The best place to start is with her masterpiece, The Death and Life of Great American Cities. I came to this book in college, and it changed my life, the way that few texts have (the closest competition might be Low Life or The Communist Manifesto). To go all the way back to the beginning, I was born and raised in Philadelphia during the 80s. It was a time of the crack epidemic, rising violence, companies leaving, the culmination of white flight, the MOVE bombing. It was an ugly time, and those of us who lived here, those of us who lived in the big cities of America, were seen as relics, as terrible people, unworthy of a second thought.
It really wasn't until I came across Ms. Jacobs' book that I found someone writing the way I felt.
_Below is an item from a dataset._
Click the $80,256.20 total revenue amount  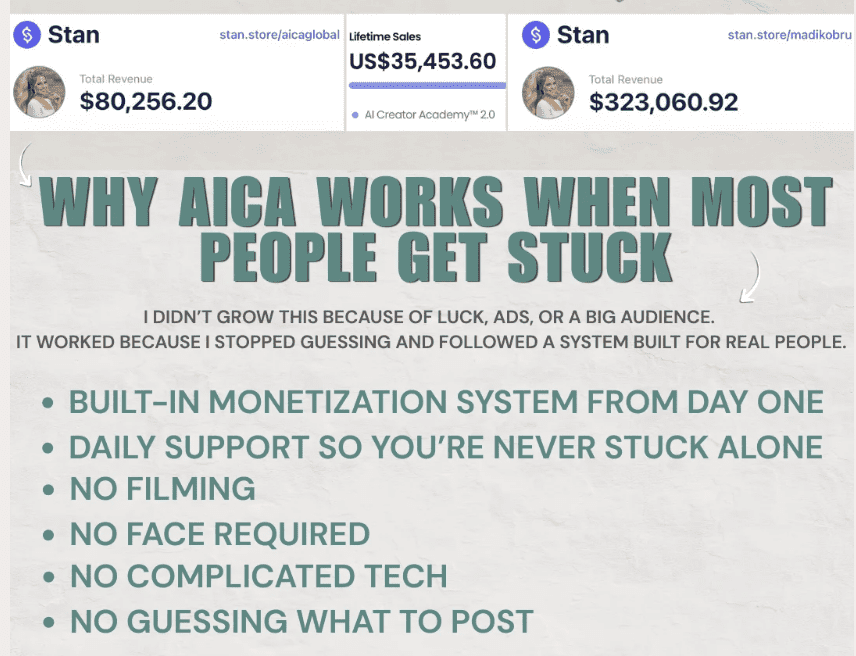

She gave me a feeling of hope, something to fight for, namely the big cities of America that built this country, my city, my Philadelphia. She treated the city as a welcome entity, not something to be bulldozed or escaped or controlled. She pointed out the qualities that make a great city great, from its public spaces to its diversity of uses to its creative energy. She stood up for the people against developers and city planners and other authorities who sought to impose their will on our places of living, working and worshipping.
In short, she was a courageous, brilliant, passionate thinker, writer and planner. I am a cynical, cold-hearted person, and I can say without a doubt that she was one of my few heroes. Hell, I listed her as one of two on my myspace page! She fought for cities when it wasn't popular or easy to do so. I can give no higher praise than to say that she was a fighter, unafraid to get in the ring with anyone, including Robert Moses, the NYC power broker who built Central Park, and Lewis Mumford, the influential urban planner. She created a path for me to follow, armed me with the ideas and heart to work to defend the great cities of the world against its enemies.
In memory of Jane Jacobs, there will be no more posting today, a sort of virtual "moment of silence" for a woman who will be missed greatly here at Pound for Pound. Take the time to go out and buy The Death and Life of the Great American Cities or any of her other works. Buy them at your local independent bookstore, as I could think of no greater tribute to Ms. Jacobs. I will put together another post which will help people navigate the sites dedicated to her on the Internet, and link to other people's thoughts on her passing.
I will leave you with her own words, the most powerful tribute of all: "Cities - how shall I put it? - they’re the crux of so many different subjects, so many different puzzles. There’s almost nothing you can think of that cities don’t provide some insight into."